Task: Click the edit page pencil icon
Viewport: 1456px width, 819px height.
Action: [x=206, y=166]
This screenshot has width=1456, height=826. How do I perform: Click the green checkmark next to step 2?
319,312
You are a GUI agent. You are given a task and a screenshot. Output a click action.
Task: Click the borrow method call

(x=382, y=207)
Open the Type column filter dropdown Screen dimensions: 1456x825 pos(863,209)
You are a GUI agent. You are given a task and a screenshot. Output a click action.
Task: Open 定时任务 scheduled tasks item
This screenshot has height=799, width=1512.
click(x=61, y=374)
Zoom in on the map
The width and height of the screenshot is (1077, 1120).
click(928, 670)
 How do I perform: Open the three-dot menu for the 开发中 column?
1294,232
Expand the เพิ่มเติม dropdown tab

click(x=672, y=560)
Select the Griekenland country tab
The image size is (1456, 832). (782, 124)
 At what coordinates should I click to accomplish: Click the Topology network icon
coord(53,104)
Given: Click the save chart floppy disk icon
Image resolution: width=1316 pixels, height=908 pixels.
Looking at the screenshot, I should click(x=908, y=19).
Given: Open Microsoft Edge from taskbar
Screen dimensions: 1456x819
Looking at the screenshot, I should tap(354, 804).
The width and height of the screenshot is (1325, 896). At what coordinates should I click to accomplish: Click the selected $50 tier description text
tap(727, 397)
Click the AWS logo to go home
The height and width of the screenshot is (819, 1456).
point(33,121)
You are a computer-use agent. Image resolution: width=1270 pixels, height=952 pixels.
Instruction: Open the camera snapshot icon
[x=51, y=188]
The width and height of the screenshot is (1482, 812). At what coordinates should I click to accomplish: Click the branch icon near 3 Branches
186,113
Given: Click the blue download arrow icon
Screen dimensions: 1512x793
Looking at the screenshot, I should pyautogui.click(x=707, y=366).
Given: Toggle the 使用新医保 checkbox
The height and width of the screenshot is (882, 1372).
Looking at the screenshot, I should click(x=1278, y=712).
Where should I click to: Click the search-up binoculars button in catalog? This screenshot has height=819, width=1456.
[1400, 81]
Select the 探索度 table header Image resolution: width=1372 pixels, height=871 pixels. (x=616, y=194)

---*---

__Task brief__: Quote the listing above from its first line to the line with "Open the Type", inclusive, and add nothing.

__Solved exercise__:
Task: Click the edit page pencil icon
Viewport: 1456px width, 819px height.
Action: [x=206, y=166]
This screenshot has width=1456, height=826. How do I perform: Click the green checkmark next to step 2?
319,312
You are a GUI agent. You are given a task and a screenshot. Output a click action.
Task: Click the borrow method call

(x=382, y=207)
Open the Type column filter dropdown Screen dimensions: 1456x825 pos(863,209)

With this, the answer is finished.